Whatever the cause, excessive heat in the attic could be affecting the temperature limit switch in your forced-air furnace. The purpose of the temperature limit switch is to turn the blower on or off when the interior of the furnace is above or below 150 F. Excessive heat in the attic could be activating this switch.

It is also possible that the switch is faulty or out of adjustment. This means that it could be turning on when the attic is at temperatures below 150 F. If so, the switch may need adjustment or replacement. This should be determined by a licensed HVAC contractor. By the way, since you are now on your second roof, this may be a very old furnace. So be sure to have the entire system evaluated for function and safety.

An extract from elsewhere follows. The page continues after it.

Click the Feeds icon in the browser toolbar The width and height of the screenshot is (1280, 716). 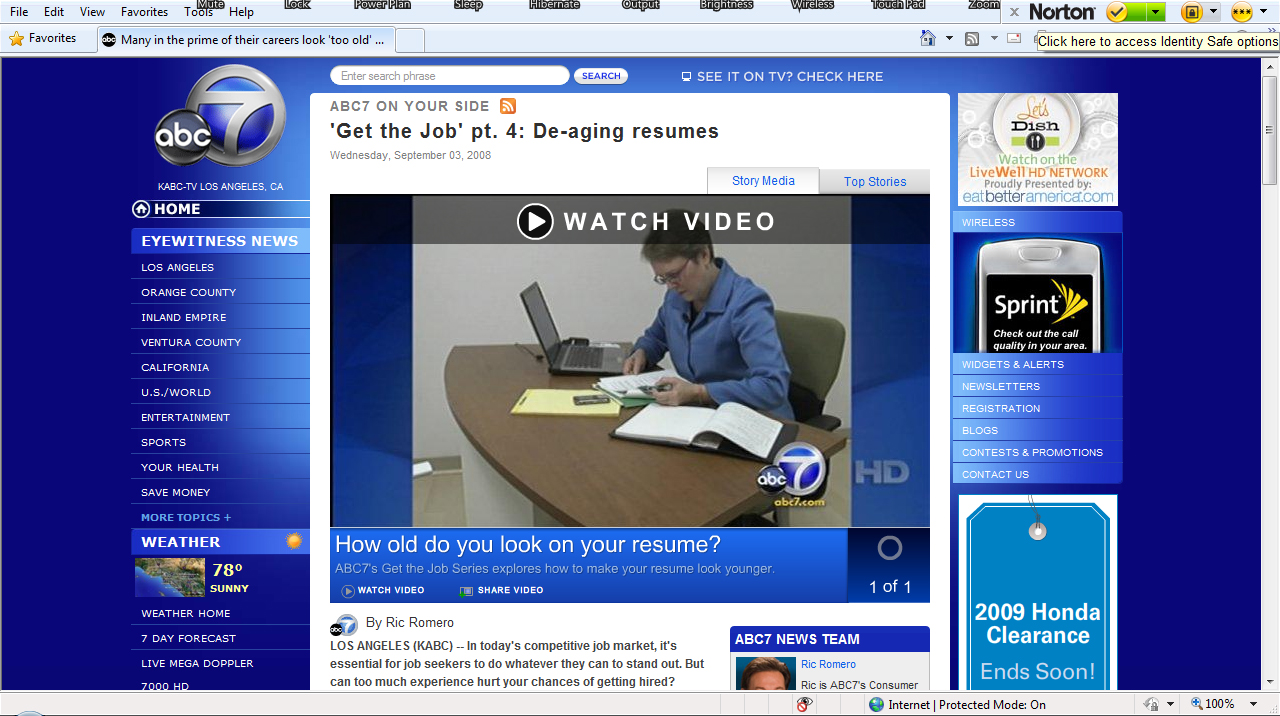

If overheating of the attic is the problem, increased ventilation is advised. There are several good ways to vent an attic, but the most effective means is a combination of eave and ridge vents. A competent roofing contractor can advise you accordingly.

DEAR BARRY: Our home has a 20-year-old furnace that works fine in every way except one. When the blower is running, the rush of air at the intake grill is terribly loud. According to our home inspector, the blower velocity can be changed from high to low speed by making some adjustments, but we’re wondering if there are any negative side effects to this solution.

— Ron

DEAR RON: The high-speed setting on a furnace blower is generally intended for air-conditioning purposes. When the system is operating in heat mode, slower air circulation is recommended. Therefore, it is unlikely that you will experience any adverse consequences if you reduce the blower speed of your forced-air system.

If you check the manufacturer's rating plate on your furnace, you will observe a listing of temperature ranges for each speed setting. For low blower speeds, the range is usually between 40 and 70 F. This means that the temperature of the heated air blowing from the room registers should be 40 to 70 F hotter than the air that is drawn through the intake grill. This is something you can check with a thermometer.

To be sure that this is done correctly, have the system checked by a licensed HVAC contractor before proceeding with any changes.